Top of Supplied entries
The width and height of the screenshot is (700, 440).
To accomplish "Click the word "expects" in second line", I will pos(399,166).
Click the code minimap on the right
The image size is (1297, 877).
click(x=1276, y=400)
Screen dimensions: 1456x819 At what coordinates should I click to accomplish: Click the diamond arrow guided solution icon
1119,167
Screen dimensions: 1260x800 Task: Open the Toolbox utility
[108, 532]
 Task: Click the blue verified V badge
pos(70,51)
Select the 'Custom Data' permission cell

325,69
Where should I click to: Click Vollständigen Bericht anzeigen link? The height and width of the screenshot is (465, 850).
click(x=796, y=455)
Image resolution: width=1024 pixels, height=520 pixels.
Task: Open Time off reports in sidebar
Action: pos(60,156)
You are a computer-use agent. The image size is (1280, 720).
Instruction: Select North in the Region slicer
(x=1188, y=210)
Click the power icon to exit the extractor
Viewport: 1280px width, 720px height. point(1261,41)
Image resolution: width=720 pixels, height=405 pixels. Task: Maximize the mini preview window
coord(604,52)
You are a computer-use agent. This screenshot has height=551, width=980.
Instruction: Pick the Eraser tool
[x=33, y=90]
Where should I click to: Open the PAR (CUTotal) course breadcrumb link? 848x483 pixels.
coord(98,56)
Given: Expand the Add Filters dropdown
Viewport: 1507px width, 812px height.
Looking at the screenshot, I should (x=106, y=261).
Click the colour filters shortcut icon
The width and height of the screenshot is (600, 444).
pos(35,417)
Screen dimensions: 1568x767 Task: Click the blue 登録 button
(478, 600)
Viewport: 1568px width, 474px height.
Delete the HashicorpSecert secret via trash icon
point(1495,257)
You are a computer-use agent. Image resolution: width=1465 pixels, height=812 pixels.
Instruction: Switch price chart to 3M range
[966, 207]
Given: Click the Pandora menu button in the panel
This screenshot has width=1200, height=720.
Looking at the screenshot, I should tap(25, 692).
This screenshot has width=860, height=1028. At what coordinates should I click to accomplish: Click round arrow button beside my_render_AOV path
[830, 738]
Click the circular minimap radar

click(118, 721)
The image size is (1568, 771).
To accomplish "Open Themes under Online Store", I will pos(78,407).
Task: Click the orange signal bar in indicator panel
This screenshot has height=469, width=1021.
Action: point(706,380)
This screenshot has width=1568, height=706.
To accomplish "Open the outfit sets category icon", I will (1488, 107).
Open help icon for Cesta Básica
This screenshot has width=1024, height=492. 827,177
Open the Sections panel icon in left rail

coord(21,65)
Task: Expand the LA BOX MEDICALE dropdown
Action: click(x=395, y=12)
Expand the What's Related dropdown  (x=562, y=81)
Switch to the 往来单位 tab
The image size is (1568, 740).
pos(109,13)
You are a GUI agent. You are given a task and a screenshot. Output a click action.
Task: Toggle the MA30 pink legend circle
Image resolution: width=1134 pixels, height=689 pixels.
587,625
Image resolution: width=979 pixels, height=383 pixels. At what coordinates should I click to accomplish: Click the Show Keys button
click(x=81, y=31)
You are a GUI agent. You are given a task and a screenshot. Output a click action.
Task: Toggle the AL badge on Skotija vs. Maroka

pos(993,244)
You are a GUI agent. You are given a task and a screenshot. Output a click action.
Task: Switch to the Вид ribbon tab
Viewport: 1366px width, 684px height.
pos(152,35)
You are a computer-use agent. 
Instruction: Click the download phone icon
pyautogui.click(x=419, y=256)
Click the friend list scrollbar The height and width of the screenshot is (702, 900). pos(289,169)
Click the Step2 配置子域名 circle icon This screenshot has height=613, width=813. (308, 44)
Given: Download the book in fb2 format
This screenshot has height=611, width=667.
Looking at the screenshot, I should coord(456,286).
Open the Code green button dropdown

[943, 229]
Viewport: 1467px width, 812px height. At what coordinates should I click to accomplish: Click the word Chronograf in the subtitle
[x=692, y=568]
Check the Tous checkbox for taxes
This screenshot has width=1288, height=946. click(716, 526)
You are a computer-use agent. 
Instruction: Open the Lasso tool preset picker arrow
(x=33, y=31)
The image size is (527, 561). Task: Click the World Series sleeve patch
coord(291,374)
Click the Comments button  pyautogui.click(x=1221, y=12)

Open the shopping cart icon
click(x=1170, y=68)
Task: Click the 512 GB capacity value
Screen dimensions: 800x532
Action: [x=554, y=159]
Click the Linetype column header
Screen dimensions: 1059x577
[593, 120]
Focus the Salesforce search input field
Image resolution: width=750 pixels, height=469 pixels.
Bottom of Supplied entries
The task requires an exact transcription of all the data.

### Your solution
The width and height of the screenshot is (700, 440).
To accomplish "Click the word "expects" in second line", I will pos(399,166).
Click the code minimap on the right
The image size is (1297, 877).
click(x=1276, y=400)
Screen dimensions: 1456x819 At what coordinates should I click to accomplish: Click the diamond arrow guided solution icon
1119,167
Screen dimensions: 1260x800 Task: Open the Toolbox utility
[108, 532]
 Task: Click the blue verified V badge
pos(70,51)
Select the 'Custom Data' permission cell

325,69
Where should I click to: Click Vollständigen Bericht anzeigen link? The height and width of the screenshot is (465, 850).
click(x=796, y=455)
Image resolution: width=1024 pixels, height=520 pixels.
Task: Open Time off reports in sidebar
Action: pos(60,156)
You are a computer-use agent. The image size is (1280, 720).
Instruction: Select North in the Region slicer
(x=1188, y=210)
Click the power icon to exit the extractor
Viewport: 1280px width, 720px height. point(1261,41)
Image resolution: width=720 pixels, height=405 pixels. Task: Maximize the mini preview window
coord(604,52)
You are a computer-use agent. This screenshot has height=551, width=980.
Instruction: Pick the Eraser tool
[x=33, y=90]
Where should I click to: Open the PAR (CUTotal) course breadcrumb link? 848x483 pixels.
coord(98,56)
Given: Expand the Add Filters dropdown
Viewport: 1507px width, 812px height.
Looking at the screenshot, I should (x=106, y=261).
Click the colour filters shortcut icon
The width and height of the screenshot is (600, 444).
pos(35,417)
Screen dimensions: 1568x767 Task: Click the blue 登録 button
(478, 600)
Viewport: 1568px width, 474px height.
Delete the HashicorpSecert secret via trash icon
point(1495,257)
You are a computer-use agent. Image resolution: width=1465 pixels, height=812 pixels.
Instruction: Switch price chart to 3M range
[966, 207]
Given: Click the Pandora menu button in the panel
This screenshot has width=1200, height=720.
Looking at the screenshot, I should tap(25, 692).
This screenshot has width=860, height=1028. At what coordinates should I click to accomplish: Click round arrow button beside my_render_AOV path
[830, 738]
Click the circular minimap radar

click(118, 721)
The image size is (1568, 771).
To accomplish "Open Themes under Online Store", I will pos(78,407).
Task: Click the orange signal bar in indicator panel
This screenshot has height=469, width=1021.
Action: point(706,380)
This screenshot has width=1568, height=706.
To accomplish "Open the outfit sets category icon", I will (1488, 107).
Open help icon for Cesta Básica
This screenshot has width=1024, height=492. 827,177
Open the Sections panel icon in left rail

coord(21,65)
Task: Expand the LA BOX MEDICALE dropdown
Action: click(x=395, y=12)
Expand the What's Related dropdown  (x=562, y=81)
Switch to the 往来单位 tab
The image size is (1568, 740).
pos(109,13)
You are a GUI agent. You are given a task and a screenshot. Output a click action.
Task: Toggle the MA30 pink legend circle
Image resolution: width=1134 pixels, height=689 pixels.
587,625
Image resolution: width=979 pixels, height=383 pixels. At what coordinates should I click to accomplish: Click the Show Keys button
click(x=81, y=31)
You are a GUI agent. You are given a task and a screenshot. Output a click action.
Task: Toggle the AL badge on Skotija vs. Maroka

pos(993,244)
You are a GUI agent. You are given a task and a screenshot. Output a click action.
Task: Switch to the Вид ribbon tab
Viewport: 1366px width, 684px height.
pos(152,35)
You are a computer-use agent. 
Instruction: Click the download phone icon
pyautogui.click(x=419, y=256)
Click the friend list scrollbar The height and width of the screenshot is (702, 900). pos(289,169)
Click the Step2 配置子域名 circle icon This screenshot has height=613, width=813. (308, 44)
Given: Download the book in fb2 format
This screenshot has height=611, width=667.
Looking at the screenshot, I should coord(456,286).
Open the Code green button dropdown

[943, 229]
Viewport: 1467px width, 812px height. At what coordinates should I click to accomplish: Click the word Chronograf in the subtitle
[x=692, y=568]
Check the Tous checkbox for taxes
This screenshot has width=1288, height=946. click(716, 526)
You are a computer-use agent. 
Instruction: Open the Lasso tool preset picker arrow
(x=33, y=31)
The image size is (527, 561). Task: Click the World Series sleeve patch
coord(291,374)
Click the Comments button  pyautogui.click(x=1221, y=12)

Open the shopping cart icon
click(x=1170, y=68)
Task: Click the 512 GB capacity value
Screen dimensions: 800x532
Action: [x=554, y=159]
Click the Linetype column header
Screen dimensions: 1059x577
[593, 120]
Focus the Salesforce search input field
Image resolution: width=750 pixels, height=469 pixels.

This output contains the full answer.